Furthermore, the author of the original godmode article, Oliver Baron, penned his own reaction, in an article titled “Deutsche Boerse takes a stand.” He writes that “yesterday’s article “Xetra-Gold: Nothing but a scrap of paper?” has struck nerves: Not only that GodmodeTrader was cited among others, at “Zero Hedge” a financial website influential on Wall Street, but also at Deutsche Bank and at Deutsche Boerse, where the article has caused quite an internal stir, as Godmode traders was informed.”
He further writes that Deutsche Boerse Commodities has released a fairly spongy formulated observation on the physical delivery of Xetra-Gold. The key phrases are:
“The Deutsche Boerse Commodities GmbH points out that holders of Xetra-Gold shares can at any time exercise the right to delivery of securitized gold. Deliveries are made via a branch of a bank indicated by the investor. The requirement is that the branch offers this service because the delivery can take place only through the depository bank of the investor.”
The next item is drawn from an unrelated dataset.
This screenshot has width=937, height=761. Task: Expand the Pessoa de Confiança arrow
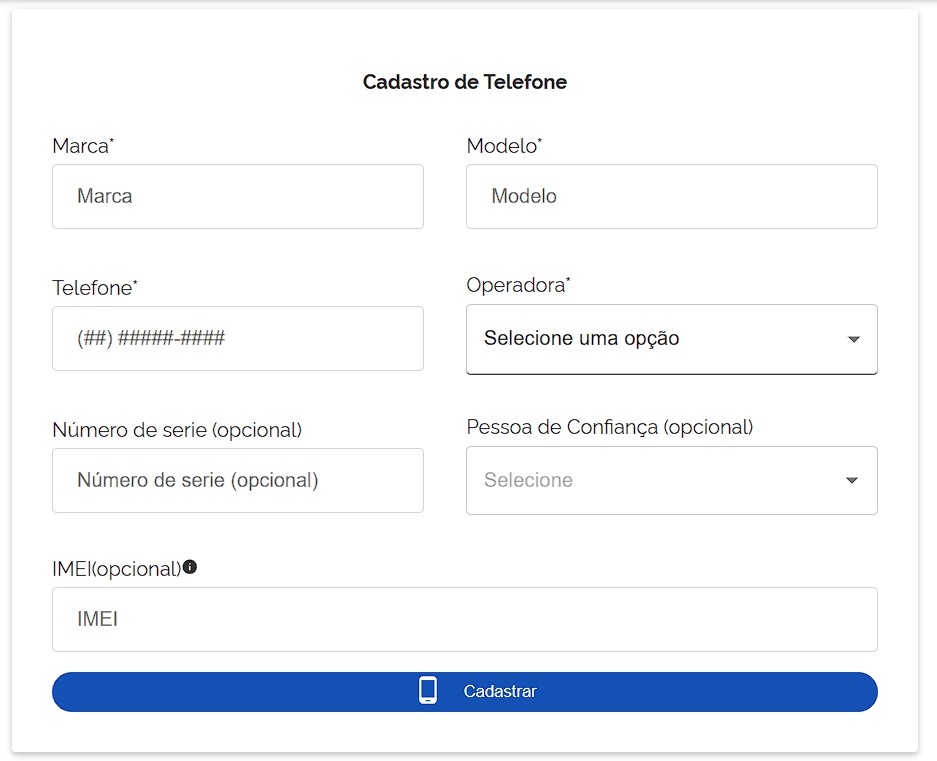pos(852,481)
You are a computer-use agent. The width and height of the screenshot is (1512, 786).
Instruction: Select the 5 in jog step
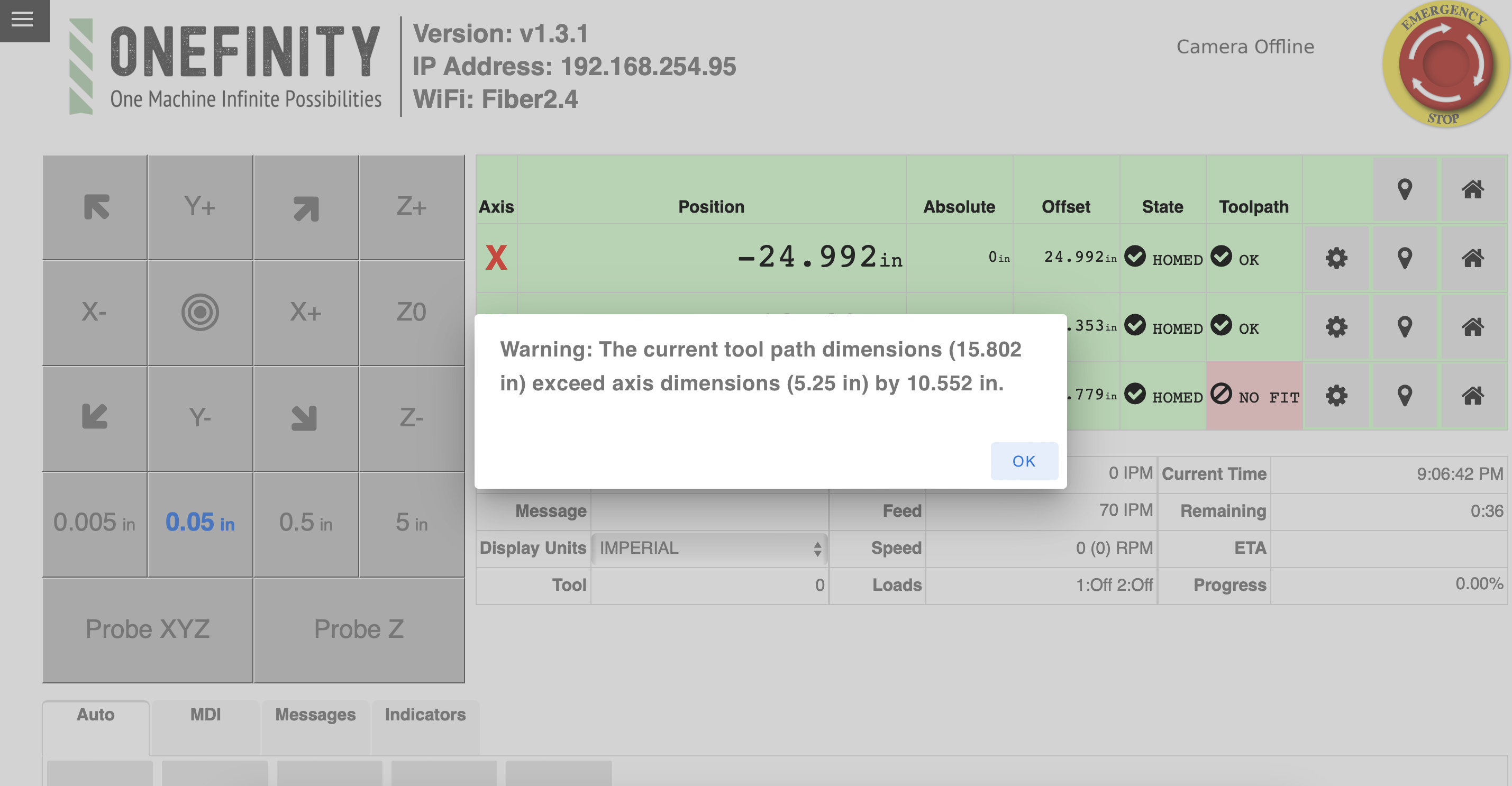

As we reported yesterday, what made this particular “failure to deliver” notable is that the original client had asked for delivery via a Deutsche Bank branch, the same bank as the ETC’s sponsor, which is why, as we noted before, this appears to have been a problem involving not Xetra-Gold, as much as Deutsche Bank itself.
Baron agrees. As he writes, “in other words, it depends, according to Deutsche Boerse Commodities, on the particular bank branch whether the physical delivery can be carried out.”
And, as we learned last night, it does appear that if the delivery is requested at a Deutsche Bank branch, the answer is no.
But this is where it gets even worse. As Baron adds, in a telephone conversation with the author, the Deutsche Boerse Commodities exchange was unwilling to supply further information to Godmode traders whether physical delivery is generally feasible at most bank branches or not. And worst of all, “the exchange was unable to name any bank which is in a position to deliver physical gold without problems.“
Baron’s conclusion: “the “right” for actual delivery at Xetra-Gold is theoretical: physical delivery is only possible if the respective bank branch also cooperates. Suspicious gold investors should consider Xetra-Gold as another form of paper gold and not as a physical gold investment.”
Our take is slightly different: while we already know that physical delivery at Deutsche Bank appears to have been compromised, according to the Deutsche Boerse response, the ability of any and every other bank in Germany to deliver gold is now likewise questionable. Which begs the question: where is all the physical gold?
The risks inherent in investing in gold exchange traded funds (ETFs) and exchange traded commodities (ETCs) is something that we have warned of since these new gold proxy investment instruments came on the scene in 2003.